Regulation Reference: (EU) No 2015/2450 - templates for the submission of information to the supervisory authorities

Article: 35

Status: Final

Date of submission: 20 Dec 2016

Question

NN Group has a Non-EEA company in Japan (NN Life Japan) for which NN Group received the confirmation from the Dutch NCA (DNB) to treat NN Life Japan as an equivalence entity which may be reported under method 2 (D&A).
As a result NN Life Japan reports only one line (participations) in the QRT S02.01 based on local sectoral rules. Although there is no reconciliation with the SII Balance sheet D&A entities are still required to report all asset QRTs. This in contradiction to the Other Financial Sector (OFS) companies. OFS companies have a similar treatment on the S02.01 as D&A companies (in one line Participation) but are not required to report the asset QRTs.
For NN Life Japan the S06.03 (Look Through) template is extremely difficult to deliver:
•    Details on those funds managed by external asset managers take significant effort to collect and process, not to mention the time lag involved (~2 months post reporting date)
•    From a legal view approval is needed, we cannot place any such look through data request to most external managers w/o having specific executed agreements (NDA) in place
•    Most investment managers provide only data for funds they ultimately manage
•    Solvency II reporting timelines are not in line with data governance practices of non-EEA fund managers
•    Unit linked funds where all risks relating to holding of these assets is borne by the policyholder, When the risk is borne by the policyholder the related assets should be exempt from the look-through requirement. The impact of the exclusion of that piece of information is insignificant on the SCR value but provides a real relief to the companies.

EIOPA answer

EIOPA confirms that ITS requires undertakings in D&A to report line-by-line in S.06.02 and also in S.06.03.

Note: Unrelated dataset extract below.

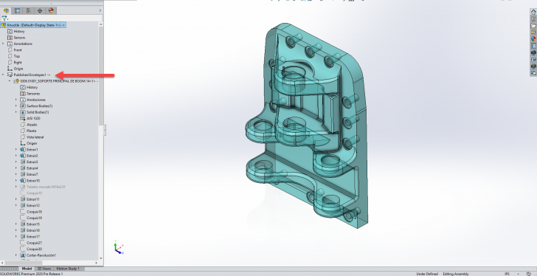Open the File Explorer folder task pane icon
537x276 pixels.
pyautogui.click(x=533, y=26)
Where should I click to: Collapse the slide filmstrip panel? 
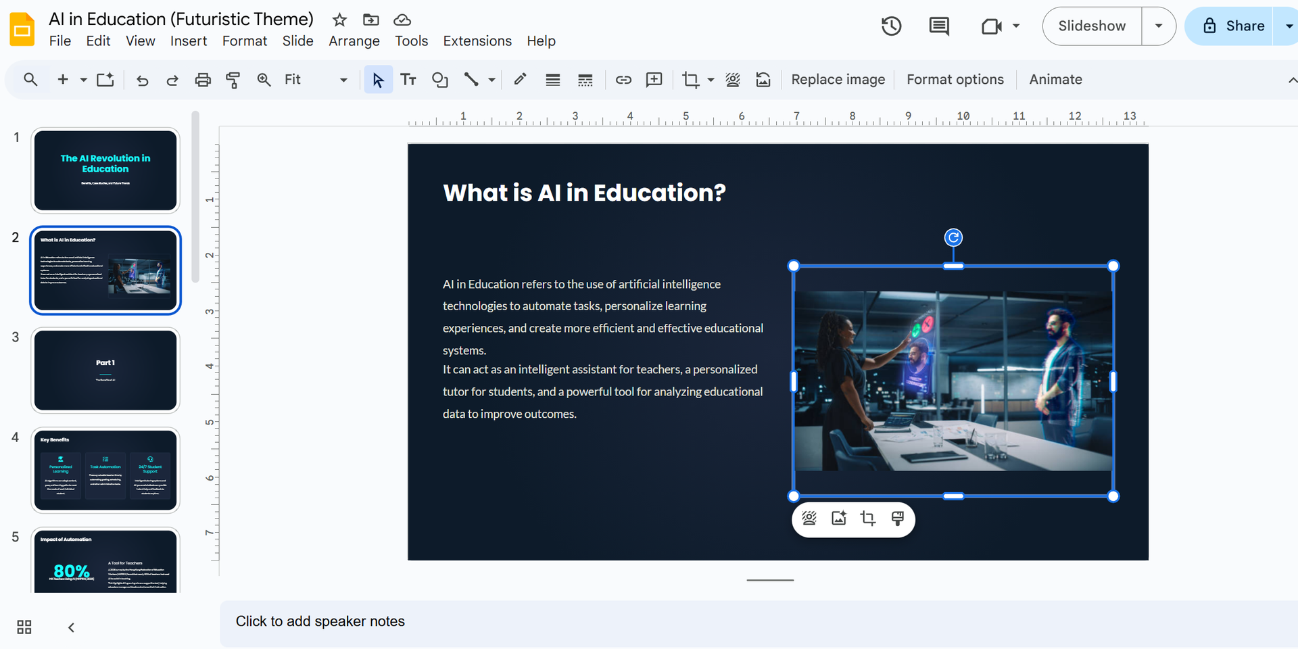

EIOPA believes that the look-through is required for the supervision of the Prudent person principle at group level as well. As part of this principle the group needs to be able to identify the risks to which it is exposed and this is only possible with the look-through of CIU. To be able to comply with this requirements at group level all investments within the group should be covered by the requirement. The only exception is the one to entities from other financial sectors.

In the situation described the group could discuss the use of proxies with the NSA and the discussion would need to take into account the materiality of the amounts. However the general principles of risk management and of the reporting requirements need to be complied with.

In relation to unit linked:

Excluding unit-linked assets undermines a comprehensive view of the undertaking risk profile, in particular contagious risk. The security-by-security reporting will also concern unit-linked products, since we consider that these also present specific risks (for instance, undertakings selling bonds issued by entities of their own group, leading to conflicts of interests; or undertakings exposed to reputational risk if they have a major problem on one of their unit-linked; etc.).